Stored data

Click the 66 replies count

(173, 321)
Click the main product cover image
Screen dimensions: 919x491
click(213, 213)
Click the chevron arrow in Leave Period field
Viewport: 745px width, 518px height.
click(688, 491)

**What to do**: Copy each line of the data above exactly as it appears.

**Completed task**:
Click the 66 replies count

(173, 321)
Click the main product cover image
Screen dimensions: 919x491
click(213, 213)
Click the chevron arrow in Leave Period field
Viewport: 745px width, 518px height.
click(688, 491)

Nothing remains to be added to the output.